Would you please restate all of the data exactly?

********************

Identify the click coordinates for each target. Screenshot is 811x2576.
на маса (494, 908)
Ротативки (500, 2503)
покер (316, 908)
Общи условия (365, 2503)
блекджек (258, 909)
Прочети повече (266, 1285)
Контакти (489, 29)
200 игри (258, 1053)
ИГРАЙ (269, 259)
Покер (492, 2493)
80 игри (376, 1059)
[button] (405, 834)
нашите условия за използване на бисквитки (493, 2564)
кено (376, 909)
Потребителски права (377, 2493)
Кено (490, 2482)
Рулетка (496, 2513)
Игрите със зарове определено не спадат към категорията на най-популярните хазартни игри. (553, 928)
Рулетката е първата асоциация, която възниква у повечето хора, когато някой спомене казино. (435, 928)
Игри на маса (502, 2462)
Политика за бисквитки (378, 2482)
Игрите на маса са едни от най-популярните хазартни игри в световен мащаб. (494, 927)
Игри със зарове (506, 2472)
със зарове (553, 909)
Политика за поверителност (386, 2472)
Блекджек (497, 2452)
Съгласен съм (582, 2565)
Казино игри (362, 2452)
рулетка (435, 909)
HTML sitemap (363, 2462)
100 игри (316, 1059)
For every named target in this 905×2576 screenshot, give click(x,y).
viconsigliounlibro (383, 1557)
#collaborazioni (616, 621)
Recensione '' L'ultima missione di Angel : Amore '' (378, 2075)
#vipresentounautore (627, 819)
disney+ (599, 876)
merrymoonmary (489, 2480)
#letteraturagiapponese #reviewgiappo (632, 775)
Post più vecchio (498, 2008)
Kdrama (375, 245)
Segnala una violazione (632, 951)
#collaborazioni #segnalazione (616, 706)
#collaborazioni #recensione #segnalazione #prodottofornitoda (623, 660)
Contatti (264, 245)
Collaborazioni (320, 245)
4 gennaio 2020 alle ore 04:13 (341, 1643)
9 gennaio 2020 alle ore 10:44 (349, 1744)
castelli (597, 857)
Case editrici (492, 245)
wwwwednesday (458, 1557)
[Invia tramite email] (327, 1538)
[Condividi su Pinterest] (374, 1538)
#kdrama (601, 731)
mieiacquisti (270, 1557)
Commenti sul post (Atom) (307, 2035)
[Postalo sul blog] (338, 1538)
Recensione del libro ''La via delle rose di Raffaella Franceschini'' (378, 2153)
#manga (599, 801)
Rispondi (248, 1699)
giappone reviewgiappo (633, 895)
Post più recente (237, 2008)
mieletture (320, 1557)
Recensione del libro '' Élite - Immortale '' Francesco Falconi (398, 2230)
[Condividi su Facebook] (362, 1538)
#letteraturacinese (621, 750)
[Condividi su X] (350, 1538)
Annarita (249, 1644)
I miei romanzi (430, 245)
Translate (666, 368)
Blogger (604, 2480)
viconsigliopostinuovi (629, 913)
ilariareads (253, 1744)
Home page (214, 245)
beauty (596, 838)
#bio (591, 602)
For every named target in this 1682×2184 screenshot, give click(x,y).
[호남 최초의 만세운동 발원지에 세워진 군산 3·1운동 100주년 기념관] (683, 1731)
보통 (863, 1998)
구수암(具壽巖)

********************

[SOLUTION TO THIS PROBLEM]:
Identify the click coordinates for each target. Screenshot is 811x2576.
на маса (494, 908)
Ротативки (500, 2503)
покер (316, 908)
Общи условия (365, 2503)
блекджек (258, 909)
Прочети повече (266, 1285)
Контакти (489, 29)
200 игри (258, 1053)
ИГРАЙ (269, 259)
Покер (492, 2493)
80 игри (376, 1059)
[button] (405, 834)
нашите условия за използване на бисквитки (493, 2564)
кено (376, 909)
Потребителски права (377, 2493)
Кено (490, 2482)
Рулетка (496, 2513)
Игрите със зарове определено не спадат към категорията на най-популярните хазартни игри. (553, 928)
Рулетката е първата асоциация, която възниква у повечето хора, когато някой спомене казино. (435, 928)
Игри на маса (502, 2462)
Политика за бисквитки (378, 2482)
Игрите на маса са едни от най-популярните хазартни игри в световен мащаб. (494, 927)
Игри със зарове (506, 2472)
със зарове (553, 909)
Политика за поверителност (386, 2472)
Блекджек (497, 2452)
Съгласен съм (582, 2565)
Казино игри (362, 2452)
рулетка (435, 909)
HTML sitemap (363, 2462)
100 игри (316, 1059)
For every named target in this 905×2576 screenshot, give click(x,y).
viconsigliounlibro (383, 1557)
#collaborazioni (616, 621)
Recensione '' L'ultima missione di Angel : Amore '' (378, 2075)
#vipresentounautore (627, 819)
disney+ (599, 876)
merrymoonmary (489, 2480)
#letteraturagiapponese #reviewgiappo (632, 775)
Post più vecchio (498, 2008)
Kdrama (375, 245)
Segnala una violazione (632, 951)
#collaborazioni #segnalazione (616, 706)
#collaborazioni #recensione #segnalazione #prodottofornitoda (623, 660)
Contatti (264, 245)
Collaborazioni (320, 245)
4 gennaio 2020 alle ore 04:13 (341, 1643)
9 gennaio 2020 alle ore 10:44 (349, 1744)
castelli (597, 857)
Case editrici (492, 245)
wwwwednesday (458, 1557)
[Invia tramite email] (327, 1538)
[Condividi su Pinterest] (374, 1538)
#kdrama (601, 731)
mieiacquisti (270, 1557)
Commenti sul post (Atom) (307, 2035)
[Postalo sul blog] (338, 1538)
Recensione del libro ''La via delle rose di Raffaella Franceschini'' (378, 2153)
#manga (599, 801)
Rispondi (248, 1699)
giappone reviewgiappo (633, 895)
Post più recente (237, 2008)
mieletture (320, 1557)
Recensione del libro '' Élite - Immortale '' Francesco Falconi (398, 2230)
[Condividi su Facebook] (362, 1538)
#letteraturacinese (621, 750)
[Condividi su X] (350, 1538)
Annarita (249, 1644)
I miei romanzi (430, 245)
Translate (666, 368)
Blogger (604, 2480)
viconsigliopostinuovi (629, 913)
ilariareads (253, 1744)
Home page (214, 245)
beauty (596, 838)
#bio (591, 602)
For every named target in this 1682×2184 screenshot, give click(x,y).
[호남 최초의 만세운동 발원지에 세워진 군산 3·1운동 100주년 기념관] (683, 1731)
보통 (863, 1998)
구수암(具壽巖)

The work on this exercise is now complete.